Una mozione per difendere le librerie fiorentine. A depositarla il gruppo consiliare di Firenze Democratica con la capogruppo Cecilia Del Re, insieme a Francesca Paolieri. Alla base la recente sentenza del TAR Toscana sulla norma del Piano Operativo Comunale che vincolava la permanenza delle librerie. I giudici, spiegano da Firenze Democratica, «hanno riconosciuto la piena legittimità dell’obiettivo del Comune di tutelare le librerie, ma hanno chiesto una formulazione più equilibrata della norma a tutela della proprietà del fondo».
Il gruppo chiede di intervenire subito: «Ferma restando l’opportunità di impugnare la sentenza di fronte al Consiglio di Stato per alcuni passaggi contraddittori, è bene agire con tempestività per adottare a breve una nuova norma dentro al Piano Operativo, onde evitare un vuoto di tutela».
L’allarme arriva da quanto accaduto nelle ultime settimane. «La vicenda di Libri Liberi in via San Gallo, colpita da una procedura di sfratto, è un campanello d’allarme», affermano Del Re e Paolieri. «Una libreria indipendente che da oltre vent’anni è un presidio culturale e sociale, che ospita bambini, studenti, associazioni, attività teatrali e progetti di inclusione come il Caffè Alzheimer. Se realtà come questa rischiano di chiudere e il Comune non ha strumenti per evitarlo, significa che il sistema di tutela non è sufficiente».
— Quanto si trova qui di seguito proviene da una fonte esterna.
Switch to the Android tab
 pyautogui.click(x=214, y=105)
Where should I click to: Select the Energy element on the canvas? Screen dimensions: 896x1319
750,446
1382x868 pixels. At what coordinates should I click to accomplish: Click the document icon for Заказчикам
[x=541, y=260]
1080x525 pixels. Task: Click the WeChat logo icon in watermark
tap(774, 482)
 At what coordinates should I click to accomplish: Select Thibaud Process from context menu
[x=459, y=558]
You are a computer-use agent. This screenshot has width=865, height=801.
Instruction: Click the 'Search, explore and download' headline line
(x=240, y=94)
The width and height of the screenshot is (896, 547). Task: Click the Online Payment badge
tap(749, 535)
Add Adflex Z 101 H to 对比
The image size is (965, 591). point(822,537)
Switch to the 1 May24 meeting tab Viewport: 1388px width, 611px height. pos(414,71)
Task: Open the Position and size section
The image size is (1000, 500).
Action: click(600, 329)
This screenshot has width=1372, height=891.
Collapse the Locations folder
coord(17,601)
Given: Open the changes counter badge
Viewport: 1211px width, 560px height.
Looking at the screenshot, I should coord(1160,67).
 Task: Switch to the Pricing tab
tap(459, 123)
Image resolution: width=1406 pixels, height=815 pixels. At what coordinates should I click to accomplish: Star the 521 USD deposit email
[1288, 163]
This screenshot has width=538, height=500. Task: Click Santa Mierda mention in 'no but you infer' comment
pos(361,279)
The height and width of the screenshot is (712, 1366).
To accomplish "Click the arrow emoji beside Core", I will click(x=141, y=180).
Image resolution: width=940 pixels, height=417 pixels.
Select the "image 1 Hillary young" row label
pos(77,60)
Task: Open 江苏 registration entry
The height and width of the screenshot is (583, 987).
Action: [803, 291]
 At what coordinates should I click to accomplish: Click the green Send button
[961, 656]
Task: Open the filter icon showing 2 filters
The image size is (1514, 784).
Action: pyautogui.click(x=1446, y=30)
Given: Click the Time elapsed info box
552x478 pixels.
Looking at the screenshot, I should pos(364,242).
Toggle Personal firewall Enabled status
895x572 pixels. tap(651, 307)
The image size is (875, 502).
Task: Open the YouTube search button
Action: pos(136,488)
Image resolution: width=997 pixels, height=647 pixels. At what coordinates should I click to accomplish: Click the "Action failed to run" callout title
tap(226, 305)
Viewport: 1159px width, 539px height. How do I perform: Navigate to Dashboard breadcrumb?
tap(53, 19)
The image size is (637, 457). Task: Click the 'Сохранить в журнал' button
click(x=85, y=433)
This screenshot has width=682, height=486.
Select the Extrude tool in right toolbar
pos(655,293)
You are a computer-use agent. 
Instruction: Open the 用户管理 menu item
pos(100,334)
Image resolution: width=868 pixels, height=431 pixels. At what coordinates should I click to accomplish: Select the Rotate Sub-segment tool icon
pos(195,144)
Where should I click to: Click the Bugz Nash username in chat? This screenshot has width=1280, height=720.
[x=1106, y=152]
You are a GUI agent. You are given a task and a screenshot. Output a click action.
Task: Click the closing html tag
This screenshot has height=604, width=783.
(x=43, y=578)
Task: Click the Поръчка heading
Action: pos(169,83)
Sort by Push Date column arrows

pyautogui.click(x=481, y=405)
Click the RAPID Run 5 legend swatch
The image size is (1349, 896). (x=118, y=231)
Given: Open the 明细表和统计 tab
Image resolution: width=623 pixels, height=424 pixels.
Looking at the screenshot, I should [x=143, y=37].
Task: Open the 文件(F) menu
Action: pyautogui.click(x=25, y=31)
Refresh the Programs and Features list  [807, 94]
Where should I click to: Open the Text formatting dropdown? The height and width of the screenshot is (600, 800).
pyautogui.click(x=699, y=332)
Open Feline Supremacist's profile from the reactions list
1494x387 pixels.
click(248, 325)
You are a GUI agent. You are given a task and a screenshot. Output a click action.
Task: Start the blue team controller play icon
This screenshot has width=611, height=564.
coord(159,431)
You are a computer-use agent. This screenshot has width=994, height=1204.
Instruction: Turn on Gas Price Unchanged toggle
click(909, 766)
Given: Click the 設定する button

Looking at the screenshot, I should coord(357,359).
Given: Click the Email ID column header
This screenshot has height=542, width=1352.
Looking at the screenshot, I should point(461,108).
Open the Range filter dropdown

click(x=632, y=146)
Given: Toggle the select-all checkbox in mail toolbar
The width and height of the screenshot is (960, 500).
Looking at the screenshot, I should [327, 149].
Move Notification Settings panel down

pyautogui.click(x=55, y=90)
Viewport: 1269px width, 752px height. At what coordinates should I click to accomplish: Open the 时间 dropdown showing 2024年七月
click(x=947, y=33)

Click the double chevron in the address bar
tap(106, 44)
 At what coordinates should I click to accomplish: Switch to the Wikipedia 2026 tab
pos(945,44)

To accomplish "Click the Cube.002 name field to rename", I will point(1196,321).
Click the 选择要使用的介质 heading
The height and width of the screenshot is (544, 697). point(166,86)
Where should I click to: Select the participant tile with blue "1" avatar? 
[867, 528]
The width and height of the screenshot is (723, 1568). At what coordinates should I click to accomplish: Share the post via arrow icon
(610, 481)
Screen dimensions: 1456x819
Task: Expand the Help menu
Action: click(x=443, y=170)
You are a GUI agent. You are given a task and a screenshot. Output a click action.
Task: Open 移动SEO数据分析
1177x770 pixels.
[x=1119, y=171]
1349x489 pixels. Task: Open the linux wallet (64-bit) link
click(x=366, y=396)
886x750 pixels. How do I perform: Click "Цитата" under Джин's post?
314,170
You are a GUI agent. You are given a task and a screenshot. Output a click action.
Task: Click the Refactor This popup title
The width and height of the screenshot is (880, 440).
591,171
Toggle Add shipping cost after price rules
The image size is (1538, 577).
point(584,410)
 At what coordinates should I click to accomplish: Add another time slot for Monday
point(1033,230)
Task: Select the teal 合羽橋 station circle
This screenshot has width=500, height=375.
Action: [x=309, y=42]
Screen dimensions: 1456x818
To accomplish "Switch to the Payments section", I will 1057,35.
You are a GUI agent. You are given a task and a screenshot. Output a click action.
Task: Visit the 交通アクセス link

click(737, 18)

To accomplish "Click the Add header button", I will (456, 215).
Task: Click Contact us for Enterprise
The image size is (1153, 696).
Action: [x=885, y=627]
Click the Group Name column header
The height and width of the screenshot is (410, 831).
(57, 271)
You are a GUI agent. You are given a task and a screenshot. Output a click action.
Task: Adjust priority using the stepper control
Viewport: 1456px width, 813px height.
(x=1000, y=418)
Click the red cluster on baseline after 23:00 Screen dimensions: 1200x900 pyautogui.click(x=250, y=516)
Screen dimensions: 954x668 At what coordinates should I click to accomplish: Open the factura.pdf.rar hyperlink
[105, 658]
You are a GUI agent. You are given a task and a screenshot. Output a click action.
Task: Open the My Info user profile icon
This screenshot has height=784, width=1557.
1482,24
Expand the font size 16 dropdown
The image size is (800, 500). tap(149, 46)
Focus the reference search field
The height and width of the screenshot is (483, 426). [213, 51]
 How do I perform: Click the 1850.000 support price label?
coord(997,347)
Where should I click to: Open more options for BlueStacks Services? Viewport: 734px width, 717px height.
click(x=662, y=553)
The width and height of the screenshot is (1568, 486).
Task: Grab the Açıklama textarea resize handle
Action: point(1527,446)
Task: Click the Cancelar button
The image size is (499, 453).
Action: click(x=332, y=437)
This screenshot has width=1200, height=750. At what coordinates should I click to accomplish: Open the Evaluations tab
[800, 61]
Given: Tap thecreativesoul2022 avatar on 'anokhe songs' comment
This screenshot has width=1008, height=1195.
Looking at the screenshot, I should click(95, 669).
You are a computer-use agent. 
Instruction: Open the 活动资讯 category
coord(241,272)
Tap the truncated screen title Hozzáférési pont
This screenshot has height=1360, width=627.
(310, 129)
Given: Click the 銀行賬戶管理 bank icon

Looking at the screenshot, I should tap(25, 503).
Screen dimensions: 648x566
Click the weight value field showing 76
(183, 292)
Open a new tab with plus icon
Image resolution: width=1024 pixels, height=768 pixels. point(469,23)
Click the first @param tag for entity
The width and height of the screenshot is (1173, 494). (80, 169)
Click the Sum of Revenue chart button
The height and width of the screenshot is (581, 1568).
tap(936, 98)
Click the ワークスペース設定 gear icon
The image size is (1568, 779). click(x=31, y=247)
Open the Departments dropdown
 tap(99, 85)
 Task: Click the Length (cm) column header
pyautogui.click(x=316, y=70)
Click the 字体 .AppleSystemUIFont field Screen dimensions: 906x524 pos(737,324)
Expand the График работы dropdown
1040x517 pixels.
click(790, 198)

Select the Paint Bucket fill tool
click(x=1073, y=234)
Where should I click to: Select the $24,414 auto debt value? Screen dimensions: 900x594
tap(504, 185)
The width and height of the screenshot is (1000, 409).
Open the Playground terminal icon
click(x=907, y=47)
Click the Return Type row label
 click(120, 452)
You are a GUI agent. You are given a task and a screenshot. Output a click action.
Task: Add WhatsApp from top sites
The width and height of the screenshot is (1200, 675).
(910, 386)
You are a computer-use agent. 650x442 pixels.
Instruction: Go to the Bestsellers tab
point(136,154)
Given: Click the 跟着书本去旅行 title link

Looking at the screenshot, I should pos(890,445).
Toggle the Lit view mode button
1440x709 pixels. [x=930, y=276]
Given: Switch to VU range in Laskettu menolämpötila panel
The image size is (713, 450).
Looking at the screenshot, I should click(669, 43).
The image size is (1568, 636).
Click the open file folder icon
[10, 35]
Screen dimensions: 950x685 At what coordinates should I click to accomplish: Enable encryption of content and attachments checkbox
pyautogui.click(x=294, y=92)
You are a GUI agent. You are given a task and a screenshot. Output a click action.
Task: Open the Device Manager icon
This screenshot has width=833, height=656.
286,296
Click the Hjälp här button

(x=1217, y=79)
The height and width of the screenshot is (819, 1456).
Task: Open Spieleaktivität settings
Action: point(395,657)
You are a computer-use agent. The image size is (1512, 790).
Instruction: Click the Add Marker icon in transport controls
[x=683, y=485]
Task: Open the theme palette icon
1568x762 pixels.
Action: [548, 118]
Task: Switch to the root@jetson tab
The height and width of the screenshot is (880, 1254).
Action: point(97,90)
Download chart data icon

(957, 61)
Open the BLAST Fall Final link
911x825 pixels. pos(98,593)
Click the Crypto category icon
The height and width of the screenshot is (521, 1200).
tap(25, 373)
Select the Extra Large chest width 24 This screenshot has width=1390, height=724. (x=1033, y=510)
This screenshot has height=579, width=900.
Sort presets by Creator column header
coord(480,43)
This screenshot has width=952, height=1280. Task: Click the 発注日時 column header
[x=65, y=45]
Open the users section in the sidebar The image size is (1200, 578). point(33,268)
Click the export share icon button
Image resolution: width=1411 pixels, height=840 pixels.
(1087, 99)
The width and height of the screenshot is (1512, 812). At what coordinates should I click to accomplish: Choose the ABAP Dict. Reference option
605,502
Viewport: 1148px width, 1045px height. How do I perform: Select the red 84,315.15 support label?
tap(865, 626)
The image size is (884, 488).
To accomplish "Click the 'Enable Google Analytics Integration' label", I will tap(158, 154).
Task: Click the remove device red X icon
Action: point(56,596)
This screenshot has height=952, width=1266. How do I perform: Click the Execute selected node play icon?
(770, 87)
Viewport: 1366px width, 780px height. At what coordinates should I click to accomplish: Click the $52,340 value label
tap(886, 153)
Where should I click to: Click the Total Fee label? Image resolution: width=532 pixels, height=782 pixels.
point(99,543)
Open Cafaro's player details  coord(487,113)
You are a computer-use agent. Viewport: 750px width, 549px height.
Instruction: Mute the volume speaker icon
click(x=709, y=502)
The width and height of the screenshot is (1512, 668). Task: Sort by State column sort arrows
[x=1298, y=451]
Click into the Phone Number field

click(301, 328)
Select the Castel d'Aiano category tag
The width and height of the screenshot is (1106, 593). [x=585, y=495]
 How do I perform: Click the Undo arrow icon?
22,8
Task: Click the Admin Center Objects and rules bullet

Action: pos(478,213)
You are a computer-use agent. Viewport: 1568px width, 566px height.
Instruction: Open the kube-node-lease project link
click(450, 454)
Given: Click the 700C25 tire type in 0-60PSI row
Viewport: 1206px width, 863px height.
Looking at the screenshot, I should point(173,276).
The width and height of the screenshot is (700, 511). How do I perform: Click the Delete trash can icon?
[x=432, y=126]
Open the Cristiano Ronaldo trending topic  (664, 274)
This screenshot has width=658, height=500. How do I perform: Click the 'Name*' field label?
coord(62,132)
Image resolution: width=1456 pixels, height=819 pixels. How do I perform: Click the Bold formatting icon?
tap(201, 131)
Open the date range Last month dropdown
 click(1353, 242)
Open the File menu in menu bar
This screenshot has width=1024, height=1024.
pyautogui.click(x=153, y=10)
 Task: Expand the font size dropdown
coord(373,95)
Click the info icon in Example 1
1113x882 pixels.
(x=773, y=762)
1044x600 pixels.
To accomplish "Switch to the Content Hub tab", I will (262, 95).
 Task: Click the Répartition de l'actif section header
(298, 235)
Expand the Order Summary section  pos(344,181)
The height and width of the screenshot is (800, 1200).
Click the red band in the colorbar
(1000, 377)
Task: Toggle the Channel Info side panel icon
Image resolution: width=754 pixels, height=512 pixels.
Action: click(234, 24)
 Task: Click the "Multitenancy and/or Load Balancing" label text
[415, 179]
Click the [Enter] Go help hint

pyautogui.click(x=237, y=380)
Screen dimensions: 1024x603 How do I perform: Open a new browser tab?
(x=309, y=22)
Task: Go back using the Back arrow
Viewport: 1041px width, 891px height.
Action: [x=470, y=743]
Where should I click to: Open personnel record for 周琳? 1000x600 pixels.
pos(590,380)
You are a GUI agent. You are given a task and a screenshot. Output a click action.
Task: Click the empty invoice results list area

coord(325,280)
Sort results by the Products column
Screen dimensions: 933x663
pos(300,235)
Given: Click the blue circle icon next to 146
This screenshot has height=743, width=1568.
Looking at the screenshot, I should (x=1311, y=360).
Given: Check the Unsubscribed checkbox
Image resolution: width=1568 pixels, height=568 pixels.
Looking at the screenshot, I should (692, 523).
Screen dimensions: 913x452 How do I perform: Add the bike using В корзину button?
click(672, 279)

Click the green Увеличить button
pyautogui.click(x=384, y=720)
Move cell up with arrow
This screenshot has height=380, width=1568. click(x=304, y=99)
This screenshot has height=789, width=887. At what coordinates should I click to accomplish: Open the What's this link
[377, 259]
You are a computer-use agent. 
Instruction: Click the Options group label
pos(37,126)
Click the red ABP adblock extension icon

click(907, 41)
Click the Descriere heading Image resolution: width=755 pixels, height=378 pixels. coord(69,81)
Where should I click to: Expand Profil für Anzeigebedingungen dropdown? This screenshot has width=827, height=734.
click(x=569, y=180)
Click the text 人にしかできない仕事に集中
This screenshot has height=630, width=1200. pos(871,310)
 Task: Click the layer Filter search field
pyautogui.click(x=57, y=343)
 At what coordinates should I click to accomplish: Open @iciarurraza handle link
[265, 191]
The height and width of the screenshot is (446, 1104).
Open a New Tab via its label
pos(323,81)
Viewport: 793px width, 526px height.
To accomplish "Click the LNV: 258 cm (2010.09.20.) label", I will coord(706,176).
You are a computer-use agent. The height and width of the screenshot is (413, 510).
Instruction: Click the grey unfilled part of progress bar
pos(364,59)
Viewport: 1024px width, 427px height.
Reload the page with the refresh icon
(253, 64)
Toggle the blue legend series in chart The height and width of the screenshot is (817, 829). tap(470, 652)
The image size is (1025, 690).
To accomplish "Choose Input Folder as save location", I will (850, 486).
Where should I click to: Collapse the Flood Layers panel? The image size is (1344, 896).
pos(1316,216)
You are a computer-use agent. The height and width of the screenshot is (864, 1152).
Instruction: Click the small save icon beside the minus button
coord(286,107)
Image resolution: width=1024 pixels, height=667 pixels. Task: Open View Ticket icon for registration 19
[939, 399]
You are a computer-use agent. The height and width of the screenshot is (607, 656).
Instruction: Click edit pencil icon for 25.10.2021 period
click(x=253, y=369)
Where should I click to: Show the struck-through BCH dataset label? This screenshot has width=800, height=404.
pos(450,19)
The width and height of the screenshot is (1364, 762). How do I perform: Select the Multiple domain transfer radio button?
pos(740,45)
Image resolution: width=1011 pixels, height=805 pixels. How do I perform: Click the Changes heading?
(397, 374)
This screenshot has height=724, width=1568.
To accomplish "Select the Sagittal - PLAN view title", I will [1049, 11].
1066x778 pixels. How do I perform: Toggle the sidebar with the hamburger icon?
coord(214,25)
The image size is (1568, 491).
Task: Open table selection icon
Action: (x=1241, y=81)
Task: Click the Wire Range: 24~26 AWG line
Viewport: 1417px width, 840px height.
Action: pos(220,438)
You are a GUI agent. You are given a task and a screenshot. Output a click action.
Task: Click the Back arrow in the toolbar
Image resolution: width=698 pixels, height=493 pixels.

E anche «il fatto che quella norma sia stata subito impugnata dalla proprietà dell’immobile dove ha sede Feltrinelli in piazza Repubblica mostra quanto bisogno vi sia di confermare un sistema di tutele di fronte agli attacchi della rendita immobiliare».
Con la mozione Firenze Democratica chiede alla Sindaca e alla Giunta tre interventi:
- Riformulare l’art. 21, comma 4 del POC, recependo i principi indicati dal TAR senza rinunciare alla tutela delle librerie;
- Aprire un confronto con librerie indipendenti, associazioni di categoria e operatori culturali per individuare nuove azioni di sostegno;
- Rafforzare le politiche comunali avviate nel 2018 con incentivi, agevolazioni e iniziative di valorizzazione.
«Le librerie sono luoghi che generano comunità, cultura, partecipazione», concludono. «Firenze Democratica continuerà a battersi perché restino vive, presenti e protette. La città deve scegliere da che parte stare: dalla parte dei presìdi culturali, non della loro scomparsa. E deve farlo con azioni concrete e coraggiose».